Third, Merge is closed in the domain of its application (i.e. its domain and range are the same). Note that this implies that the outputs of Merge must be analogous to lexical atoms in some sense given the ineluctable assumption that all Merges begin with lexical atoms. The problem is that unitized lexical atoms (the “set”-likeoutputs of Merge) are not themselves lexical atoms and so unless we say something more, Merge is not closed. So, how to close it? By mapping the Merged unit back to one of the elements Merged in composing it. So if we map {A,B} back to A or to B we will have closed the operation in the domain of the primitive atoms. Note that by doing this, we will, in effect, have formed an equivalence class of expressions with the modulus being the lexical atoms. Note, that this, in effect, gives us labels (oh nooooo!), or labeled units (aka, constituents) and endorses an endocentric view of labels. Indeed, closing Merge via labeling in effect creates equivalence classes of expressions centered on the lexical atoms (and more abstract classes if the atoms themselves form higher order classes). Interestingly (at least to me) so closing Merge allows for labeled objects of unbounded hierarchical complexity.[3]
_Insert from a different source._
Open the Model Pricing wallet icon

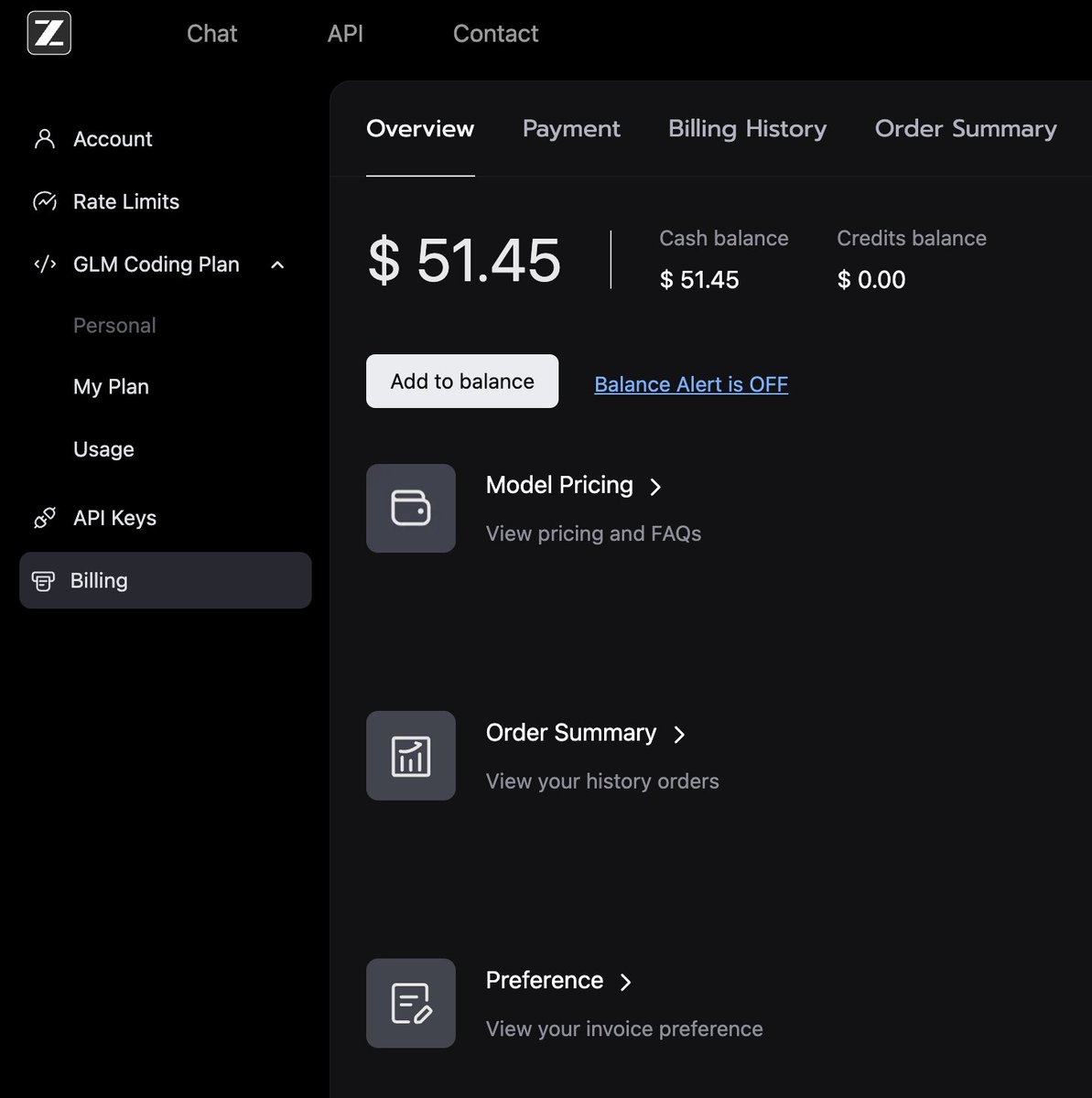click(x=411, y=508)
These three principles seem computationally natural. The first imposes a kind of strict locality condition on G interactions. E and I merge adhere to it (and do so strictly given labels). Merge is a simple, very simple, combination operation and closure is a nice natural property for formal systems of (arbitrarily complex) “equations” to have. That they combine to yield unbounded hierarchically structured objects of the right kind (I’ve discussed this before, see here and here) is good as this is what we have been aiming for. Are the principles natural and simple? I think so (at least form a kind of natural computation point of view), but I would wouldn’t I?  At any rate, here’s a stab at what interpretable axioms might look like. I doubt that they are unique, but I don’t really care if they aren’t. The goal is to add interpretatbility to the demands we make on theory, not to insist that there is only one way to understand things.
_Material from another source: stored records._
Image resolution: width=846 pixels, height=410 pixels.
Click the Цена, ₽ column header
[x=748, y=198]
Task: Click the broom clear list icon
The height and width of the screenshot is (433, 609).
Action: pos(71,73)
Nor do we have to stop here. Other simple computational principles include things like the following: (i) shorter dependencies are preferred to longer dependencies (minimality?), (ii) bounded computation is preferred to unbounded computation (phases?), (iii) All features are created equal (the way you discharge/check one is the way you discharge/check all). The idea is then to see how much you get starting from these simple and transparent and computationally natural first principles. If one could derive GBish FLs from this then it would, IMO, go some way towards providing a sense that the way FL is constructed and its myriad apparent complexities are not complexities at all but the unfolding of a simple system adhering to natural computational strictures (snowflakes anyone?). That, at least, is the dream.
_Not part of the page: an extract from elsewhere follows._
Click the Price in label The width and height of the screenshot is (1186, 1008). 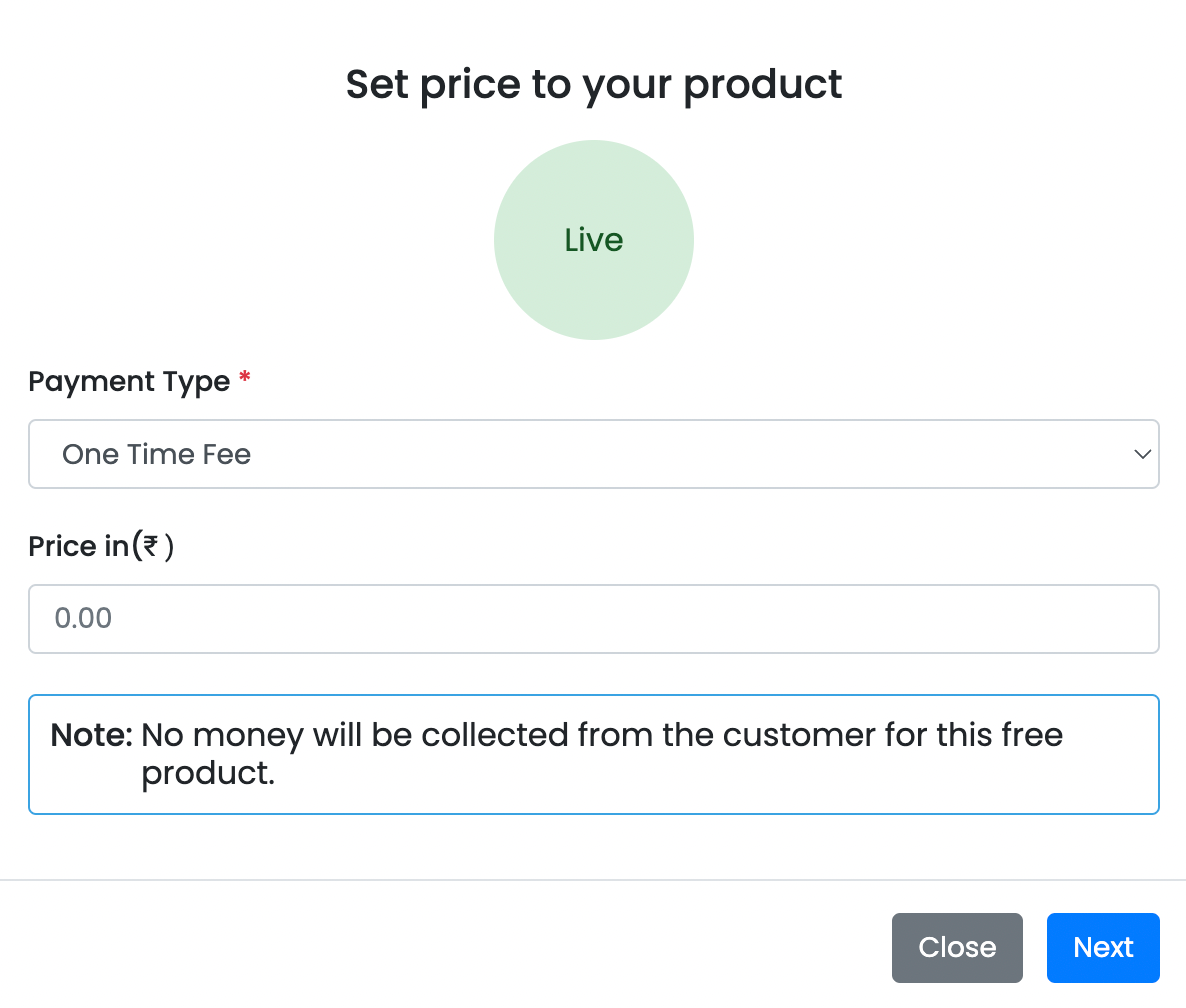click(78, 547)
I will end here. I am still in the middle of pleasant reverie, having mesmerized myself by this picture. I doubt that others will be as enthralled, but that is not the real point. I think that looking for general interpretable principles on which to found grammatical theory makes sense and that it should be part of any theoretical project. I think that trying to derive the “laws” of GB is the right kind of empirical target. Physics envy prompts this kind of search. Another good reason, IMO, to cultivate it.



[1] I could have said, the central dogma of syntax, but refrained. I have used FPG in talks to great (and hilarious) effect.
[2] Note, that this has the pleasant effect of making AGREE (and probe-goal architectures in general) illicit G operations. Good!
[3] This is not the place to go into this, but the analogy to clock arithmetic is useful. Here too via the notion of equivalence classes it is possible to extend operations defined for some finite base of expressions (1-12) to any number. I would love to be able to say that this is the only feasible way of closing a finite domain, but I doubt that this is so. The other suspects however are clearly linguistically untenable (e.g. mapping any unit to a constant, mapping any unit randomly to some other atom). Maybe there is a nice principle (statable on one simple sentence) that would rule these out.